_THE REQUEST_.
Reproduce every line of the records below word for word, leaving out the pictures.

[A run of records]
_ _ _ _
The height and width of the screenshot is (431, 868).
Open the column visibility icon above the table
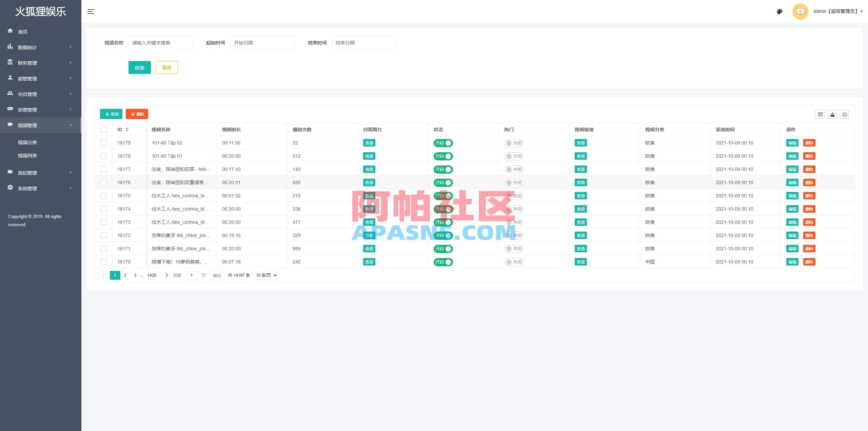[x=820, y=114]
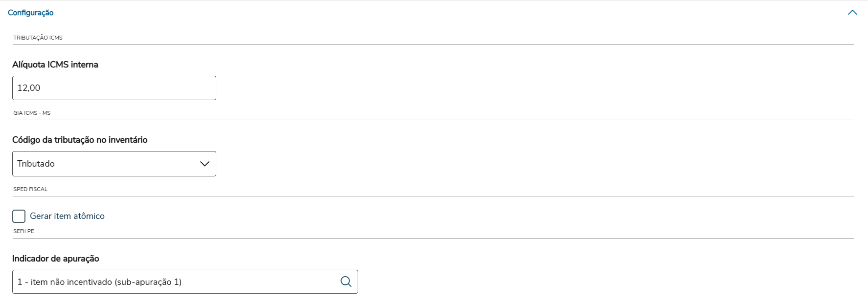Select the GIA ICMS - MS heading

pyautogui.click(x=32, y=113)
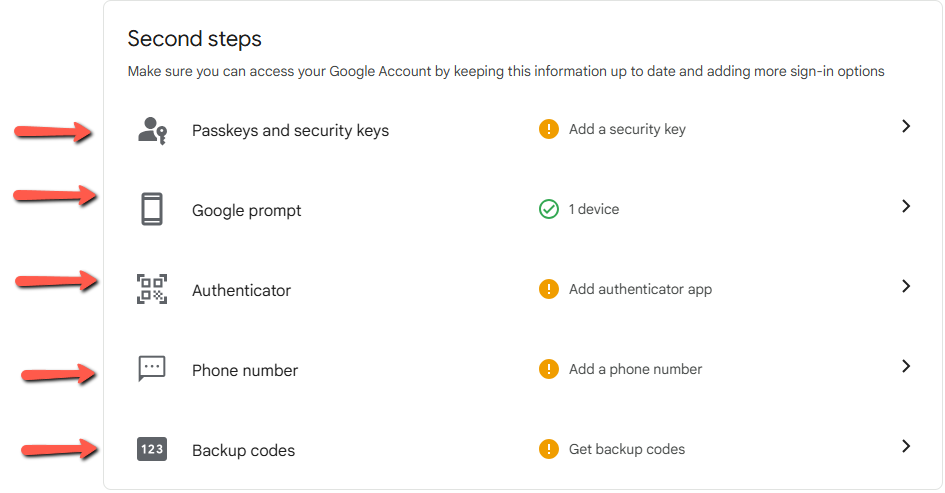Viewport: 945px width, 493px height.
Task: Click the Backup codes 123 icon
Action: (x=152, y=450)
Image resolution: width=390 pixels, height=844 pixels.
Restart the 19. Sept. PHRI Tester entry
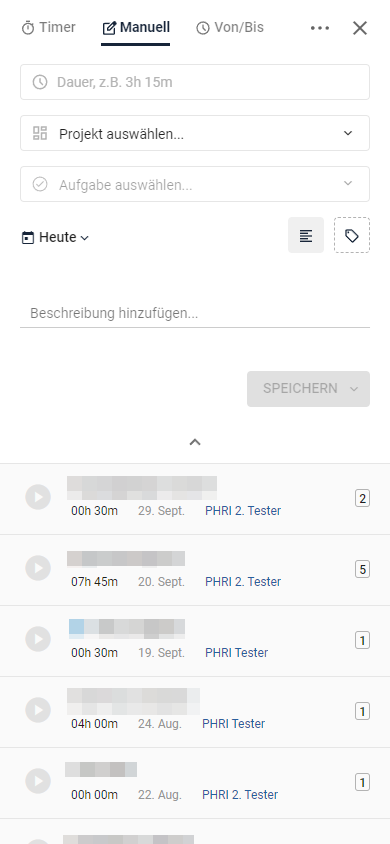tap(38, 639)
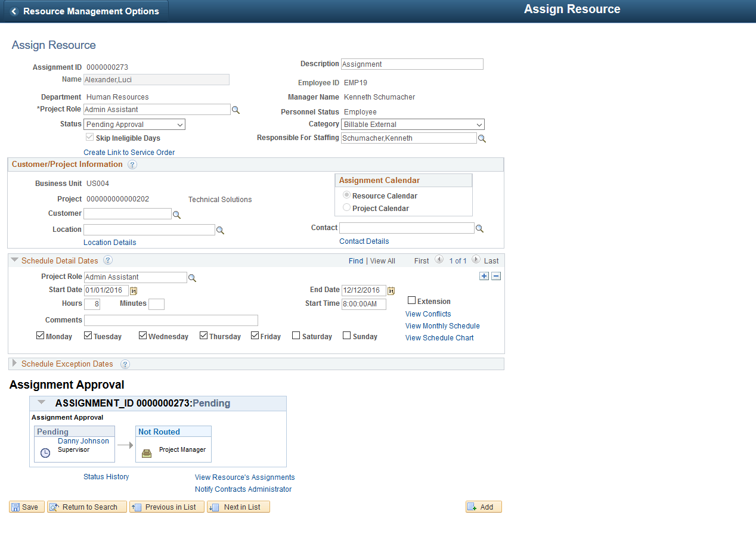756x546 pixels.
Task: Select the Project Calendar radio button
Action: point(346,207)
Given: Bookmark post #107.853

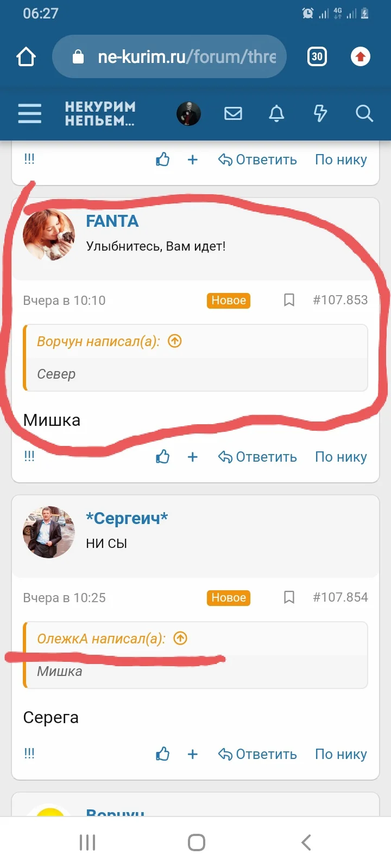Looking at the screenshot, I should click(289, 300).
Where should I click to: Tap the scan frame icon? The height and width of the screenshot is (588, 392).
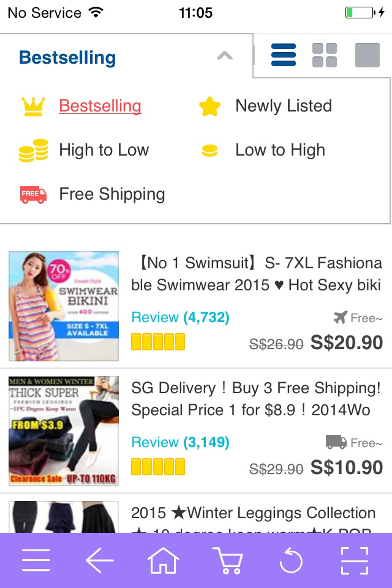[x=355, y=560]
_ _ _ _
_RESULT OF THIS TASK_.
The height and width of the screenshot is (431, 868).
Open the column visibility icon above the table
[x=820, y=114]
Select the GIA ICMS - MS heading

pyautogui.click(x=32, y=113)
Viewport: 945px width, 493px height.
Task: Click the Backup codes 123 icon
Action: (x=152, y=450)
Image resolution: width=390 pixels, height=844 pixels.
Restart the 19. Sept. PHRI Tester entry
tap(38, 639)
756x546 pixels.
Task: Select the Project Calendar radio button
Action: point(346,207)
Given: Bookmark post #107.853

Looking at the screenshot, I should click(289, 300).
Where should I click to: Tap the scan frame icon? The height and width of the screenshot is (588, 392).
[x=355, y=560]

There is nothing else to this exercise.